Arbitration Preferred Over Litigation by Chinese Lawyer from Law Firm

Written contracts are vital to doing business in China. The Chinese legal system has undergone massive improvement due to which a properly prepared Chinese contract by a Chinese lawyer can now provide solutions to various problems including breach in contract. The Chinese business folk have also realized the importance of a properly drawn agreement to conduct business in their country. They have also realized the advantages regarding the same making the improvements tangible. Earlier people used to rely on parties to resolve disputes but now with an improved legal system, both the Chinese manufacturer and the foreign business party can depend on the judiciary.

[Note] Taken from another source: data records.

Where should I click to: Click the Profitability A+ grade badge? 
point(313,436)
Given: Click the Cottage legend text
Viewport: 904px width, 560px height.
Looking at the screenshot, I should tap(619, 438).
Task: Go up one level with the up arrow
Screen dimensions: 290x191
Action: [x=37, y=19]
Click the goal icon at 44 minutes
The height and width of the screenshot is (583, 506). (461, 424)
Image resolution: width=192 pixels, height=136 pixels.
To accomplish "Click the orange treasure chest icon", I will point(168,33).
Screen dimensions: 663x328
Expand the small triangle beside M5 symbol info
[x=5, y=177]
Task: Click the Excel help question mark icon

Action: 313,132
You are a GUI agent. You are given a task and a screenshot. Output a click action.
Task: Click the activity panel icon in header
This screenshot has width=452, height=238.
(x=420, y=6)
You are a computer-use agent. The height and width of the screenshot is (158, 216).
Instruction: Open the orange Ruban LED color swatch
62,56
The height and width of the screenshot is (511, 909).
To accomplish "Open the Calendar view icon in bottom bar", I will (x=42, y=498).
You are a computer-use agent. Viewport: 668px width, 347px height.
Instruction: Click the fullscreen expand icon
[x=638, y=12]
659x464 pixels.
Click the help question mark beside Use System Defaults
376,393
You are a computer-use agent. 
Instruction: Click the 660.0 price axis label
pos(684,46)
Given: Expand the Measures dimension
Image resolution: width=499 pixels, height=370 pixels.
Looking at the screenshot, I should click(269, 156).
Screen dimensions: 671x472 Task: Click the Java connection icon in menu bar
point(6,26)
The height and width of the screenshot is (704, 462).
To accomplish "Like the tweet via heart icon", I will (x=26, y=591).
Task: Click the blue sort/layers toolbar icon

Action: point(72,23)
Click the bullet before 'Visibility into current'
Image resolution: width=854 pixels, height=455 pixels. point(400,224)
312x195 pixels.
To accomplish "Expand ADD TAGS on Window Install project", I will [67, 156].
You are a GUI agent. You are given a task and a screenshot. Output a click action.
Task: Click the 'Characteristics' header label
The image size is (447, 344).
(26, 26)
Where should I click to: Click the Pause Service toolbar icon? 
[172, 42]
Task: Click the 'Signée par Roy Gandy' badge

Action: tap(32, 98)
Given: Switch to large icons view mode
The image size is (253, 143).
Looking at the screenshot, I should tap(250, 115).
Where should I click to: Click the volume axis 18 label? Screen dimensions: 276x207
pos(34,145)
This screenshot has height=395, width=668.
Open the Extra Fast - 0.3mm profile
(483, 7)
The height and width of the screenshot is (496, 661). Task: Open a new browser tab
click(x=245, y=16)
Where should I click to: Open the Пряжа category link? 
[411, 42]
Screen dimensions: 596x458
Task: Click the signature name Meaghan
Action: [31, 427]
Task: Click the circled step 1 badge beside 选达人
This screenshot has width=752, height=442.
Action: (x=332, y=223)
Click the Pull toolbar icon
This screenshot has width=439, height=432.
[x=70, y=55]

The fact however is that a contract is valid as long as it can be enforced by law. Foreign companies generally insist on incorporating certain provisions in their contract. However, this is not important in the Chinese business as well as legal context. They do not make the contracts enforceable. The point of being enforceable is extremely important in China and any Chinese law firm will stress on a kind of contract that can be made enforceable in the country. Foreign business counterparts generally in their want of proper guidance end up with an agreement that much to the amusement of Chinese manufacturers are not binding and absolute legally.

Making a contract effectively enforceable in China has 3 fundamental rules:

  • Enforcement is done through litigation in Chinese court
  • Chinese law governs the litigation
  • Chinese language is used in the court and for documents

Generally, the contract drafted by the US party contains provisions according to the US law from the homeland. In such a contract, the language in which the contract is drafted is English and the enforcement can be done in English court outside the Chinese context. In fact, the provisions can only be enforced in the state court of the home state for the US party.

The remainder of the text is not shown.